▶ _WRITTEN REQUEST_
Put the lines of the data into a JSON list of strings, one string per line, leaving out blank lines. Begin at the line containing "Confirm with the blue 确定 button" and stop after the line containing "Image resolution: width=900".

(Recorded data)
********************
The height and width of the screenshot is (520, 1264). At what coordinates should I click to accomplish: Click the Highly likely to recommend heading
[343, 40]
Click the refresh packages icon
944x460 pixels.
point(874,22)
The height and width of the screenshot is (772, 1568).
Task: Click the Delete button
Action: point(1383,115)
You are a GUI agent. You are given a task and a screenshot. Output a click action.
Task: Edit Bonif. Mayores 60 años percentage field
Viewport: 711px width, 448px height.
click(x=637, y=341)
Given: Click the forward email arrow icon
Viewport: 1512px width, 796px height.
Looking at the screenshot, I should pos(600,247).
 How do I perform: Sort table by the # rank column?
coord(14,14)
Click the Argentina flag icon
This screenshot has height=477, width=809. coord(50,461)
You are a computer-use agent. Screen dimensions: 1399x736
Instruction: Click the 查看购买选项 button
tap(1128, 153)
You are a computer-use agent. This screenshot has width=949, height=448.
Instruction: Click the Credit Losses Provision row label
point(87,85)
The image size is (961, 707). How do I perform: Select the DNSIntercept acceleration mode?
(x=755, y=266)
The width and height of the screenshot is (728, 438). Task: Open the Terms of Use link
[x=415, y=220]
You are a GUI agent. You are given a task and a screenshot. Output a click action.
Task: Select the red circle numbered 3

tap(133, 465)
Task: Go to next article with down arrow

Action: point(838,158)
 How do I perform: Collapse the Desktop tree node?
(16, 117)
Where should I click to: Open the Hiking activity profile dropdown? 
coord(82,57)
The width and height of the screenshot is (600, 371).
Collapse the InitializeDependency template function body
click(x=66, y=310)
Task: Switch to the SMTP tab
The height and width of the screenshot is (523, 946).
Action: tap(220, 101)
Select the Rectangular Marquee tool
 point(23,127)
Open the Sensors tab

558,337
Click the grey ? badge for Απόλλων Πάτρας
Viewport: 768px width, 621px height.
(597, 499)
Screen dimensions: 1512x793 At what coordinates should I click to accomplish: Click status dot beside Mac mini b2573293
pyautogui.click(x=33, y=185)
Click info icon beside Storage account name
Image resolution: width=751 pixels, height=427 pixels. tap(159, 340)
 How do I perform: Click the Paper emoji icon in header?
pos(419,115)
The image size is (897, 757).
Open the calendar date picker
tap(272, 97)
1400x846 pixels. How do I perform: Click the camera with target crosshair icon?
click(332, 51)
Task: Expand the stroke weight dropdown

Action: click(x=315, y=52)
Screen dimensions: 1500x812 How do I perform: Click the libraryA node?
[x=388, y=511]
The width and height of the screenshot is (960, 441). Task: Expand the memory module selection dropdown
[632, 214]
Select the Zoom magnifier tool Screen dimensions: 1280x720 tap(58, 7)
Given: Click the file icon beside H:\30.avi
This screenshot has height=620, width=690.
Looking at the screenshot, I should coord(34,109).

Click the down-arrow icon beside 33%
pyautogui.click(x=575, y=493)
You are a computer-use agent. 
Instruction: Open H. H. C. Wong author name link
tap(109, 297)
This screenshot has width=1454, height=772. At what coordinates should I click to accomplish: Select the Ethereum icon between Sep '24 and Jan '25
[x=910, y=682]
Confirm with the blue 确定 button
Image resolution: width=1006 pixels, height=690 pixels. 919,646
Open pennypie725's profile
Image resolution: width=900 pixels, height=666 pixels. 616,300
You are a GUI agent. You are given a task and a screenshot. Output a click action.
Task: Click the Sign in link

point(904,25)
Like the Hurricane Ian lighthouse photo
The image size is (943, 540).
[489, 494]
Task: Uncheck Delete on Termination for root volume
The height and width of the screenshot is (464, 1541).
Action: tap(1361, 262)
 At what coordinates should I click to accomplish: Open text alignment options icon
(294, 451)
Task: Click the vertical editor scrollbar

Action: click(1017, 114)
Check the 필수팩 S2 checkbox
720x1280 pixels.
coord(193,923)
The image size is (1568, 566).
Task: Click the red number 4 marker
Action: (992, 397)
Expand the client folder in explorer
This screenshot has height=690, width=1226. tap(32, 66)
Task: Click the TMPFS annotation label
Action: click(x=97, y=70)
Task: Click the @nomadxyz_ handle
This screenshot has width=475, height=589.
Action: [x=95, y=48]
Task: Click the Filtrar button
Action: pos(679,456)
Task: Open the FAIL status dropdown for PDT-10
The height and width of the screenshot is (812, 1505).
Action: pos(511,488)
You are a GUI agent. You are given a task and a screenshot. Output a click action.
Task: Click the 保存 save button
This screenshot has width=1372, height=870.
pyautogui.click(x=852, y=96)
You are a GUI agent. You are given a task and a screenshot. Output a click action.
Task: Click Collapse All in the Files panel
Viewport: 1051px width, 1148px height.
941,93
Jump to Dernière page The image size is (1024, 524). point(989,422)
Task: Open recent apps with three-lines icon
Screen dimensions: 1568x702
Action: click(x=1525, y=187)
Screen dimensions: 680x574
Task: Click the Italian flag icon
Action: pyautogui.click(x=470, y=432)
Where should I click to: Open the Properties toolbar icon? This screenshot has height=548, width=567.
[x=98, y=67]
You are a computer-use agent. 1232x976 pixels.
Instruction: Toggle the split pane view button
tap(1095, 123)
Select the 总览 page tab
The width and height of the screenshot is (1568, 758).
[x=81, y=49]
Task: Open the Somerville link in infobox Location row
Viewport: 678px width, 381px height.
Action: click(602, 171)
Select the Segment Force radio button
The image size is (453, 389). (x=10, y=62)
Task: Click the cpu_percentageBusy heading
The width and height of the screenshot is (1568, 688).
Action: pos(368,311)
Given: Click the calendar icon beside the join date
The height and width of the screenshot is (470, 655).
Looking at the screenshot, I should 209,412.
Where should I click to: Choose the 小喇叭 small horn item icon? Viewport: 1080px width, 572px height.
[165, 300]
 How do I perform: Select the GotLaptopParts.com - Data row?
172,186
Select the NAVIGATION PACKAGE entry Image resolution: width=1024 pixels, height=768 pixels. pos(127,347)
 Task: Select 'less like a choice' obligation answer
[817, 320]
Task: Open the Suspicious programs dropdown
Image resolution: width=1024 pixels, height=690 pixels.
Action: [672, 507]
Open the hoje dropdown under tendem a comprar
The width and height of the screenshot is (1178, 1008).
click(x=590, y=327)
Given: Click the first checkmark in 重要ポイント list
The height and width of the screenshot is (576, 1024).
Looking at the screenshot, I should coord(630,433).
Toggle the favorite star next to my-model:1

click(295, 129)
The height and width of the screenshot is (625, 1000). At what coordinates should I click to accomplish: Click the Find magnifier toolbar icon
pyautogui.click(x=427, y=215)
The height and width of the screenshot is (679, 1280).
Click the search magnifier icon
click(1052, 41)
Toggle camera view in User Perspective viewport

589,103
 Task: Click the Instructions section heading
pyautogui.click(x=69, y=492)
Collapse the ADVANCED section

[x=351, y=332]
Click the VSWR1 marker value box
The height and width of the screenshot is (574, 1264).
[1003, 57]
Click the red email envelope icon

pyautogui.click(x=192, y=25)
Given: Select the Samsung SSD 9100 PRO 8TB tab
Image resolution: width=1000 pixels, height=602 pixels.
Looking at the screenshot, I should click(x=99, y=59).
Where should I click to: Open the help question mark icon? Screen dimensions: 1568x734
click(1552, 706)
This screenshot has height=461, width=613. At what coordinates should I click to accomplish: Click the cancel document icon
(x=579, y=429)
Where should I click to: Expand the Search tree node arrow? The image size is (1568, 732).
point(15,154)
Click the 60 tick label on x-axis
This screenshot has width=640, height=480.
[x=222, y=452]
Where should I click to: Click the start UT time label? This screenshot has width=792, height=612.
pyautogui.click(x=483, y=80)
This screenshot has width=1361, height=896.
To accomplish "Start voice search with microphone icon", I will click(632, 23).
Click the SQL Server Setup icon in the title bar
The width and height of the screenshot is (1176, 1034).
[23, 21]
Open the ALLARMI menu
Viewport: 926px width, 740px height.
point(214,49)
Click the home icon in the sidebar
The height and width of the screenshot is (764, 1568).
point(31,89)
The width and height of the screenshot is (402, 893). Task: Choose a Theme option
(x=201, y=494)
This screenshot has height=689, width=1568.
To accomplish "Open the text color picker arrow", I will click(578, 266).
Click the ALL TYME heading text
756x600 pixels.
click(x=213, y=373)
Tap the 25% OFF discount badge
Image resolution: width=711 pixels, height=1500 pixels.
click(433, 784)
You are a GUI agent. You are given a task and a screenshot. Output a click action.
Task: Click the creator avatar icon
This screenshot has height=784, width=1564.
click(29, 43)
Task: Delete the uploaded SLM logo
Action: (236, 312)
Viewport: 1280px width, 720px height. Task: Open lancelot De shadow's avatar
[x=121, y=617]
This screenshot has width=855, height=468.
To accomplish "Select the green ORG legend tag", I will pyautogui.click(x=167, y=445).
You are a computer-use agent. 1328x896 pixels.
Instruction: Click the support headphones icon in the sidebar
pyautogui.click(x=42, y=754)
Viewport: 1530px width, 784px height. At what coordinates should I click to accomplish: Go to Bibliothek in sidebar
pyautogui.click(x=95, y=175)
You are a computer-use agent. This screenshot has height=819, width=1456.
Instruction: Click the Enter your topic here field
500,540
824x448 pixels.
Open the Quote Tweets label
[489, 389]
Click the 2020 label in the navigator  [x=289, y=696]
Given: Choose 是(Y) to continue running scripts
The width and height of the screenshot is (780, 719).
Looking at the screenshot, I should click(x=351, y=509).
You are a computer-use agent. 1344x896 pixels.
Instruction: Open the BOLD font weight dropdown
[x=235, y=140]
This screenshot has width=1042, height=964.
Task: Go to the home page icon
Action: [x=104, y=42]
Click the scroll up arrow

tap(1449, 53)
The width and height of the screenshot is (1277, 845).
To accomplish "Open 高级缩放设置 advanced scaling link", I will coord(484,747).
********************
▶ _EXERCISE ANSWER_
[
  "Confirm with the blue 确定 button",
  "Image resolution: width=1006 pixels, height=690 pixels. 919,646",
  "Open pennypie725's profile",
  "Image resolution: width=900 pixels, height=666 pixels. 616,300"
]